Through the conversation, Pilot looked back across those years. She turned over memories — playing at Tanglewood with James Galway on flute, or the Symphonie fantastique with four harps, touring through Europe with the BSO and James Levine and playing Mahler, and traveling across Asia and Africa with the orchestra and with her husband, Prentice Pilot, an acclaimed musician himself on double bass with the Boston Pops for 22 years and on jazz saxophone.
“We’ve had some wonderful experiences,” she said, “I say we, my husband and I.”
Her career – as a soloist, orchestral player, and educator – has been illustrious from her early days onward. After studying with Alice Chalifoux at the Cleveland Institute of Music, she performed for three years as principal harpist of the Washington National Symphony, from 1966 to 1969. When Arthur Fiedler came to guest conduct, he invited her to audition for the Boston Pops and the BSO. She was initially unsure about taking the new job – she eventually did so on the advice of George Szell.
The world heard her transcendent musical talent first through invisibility, and then through wide visibility. Blind auditions for orchestras began in the year when she came for her audition, she said – an opaque screen separated the musucians from judges, so that the judges would choose by sound alone.
Pilot recalls that widespread adoption of the practice began when cellist Earl Madison and bassist Art Davis, two Black musicians, were denied from the New York Philharmonic, suspected racial prejudice, and took action that challenged the orchestral world’s hallowed façade.
“They sued the New York Philharmonic,” she said, “and I think that’s what encouraged orchestras to start adding the screen, so there couldn’t be any discussion about discrimination.”

§ **DATA SECTION**:
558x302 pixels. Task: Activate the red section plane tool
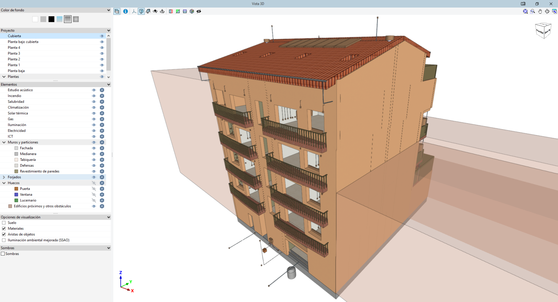(170, 11)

§ **TASK**:
Reproduce word for word the stretch from "The world heard" through "world’s hallowed façade." in the passage on harpist Pilot's career.

§ **ANSWER IN FULL**:
The world heard her transcendent musical talent first through invisibility, and then through wide visibility. Blind auditions for orchestras began in the year when she came for her audition, she said – an opaque screen separated the musucians from judges, so that the judges would choose by sound alone.
Pilot recalls that widespread adoption of the practice began when cellist Earl Madison and bassist Art Davis, two Black musicians, were denied from the New York Philharmonic, suspected racial prejudice, and took action that challenged the orchestral world’s hallowed façade.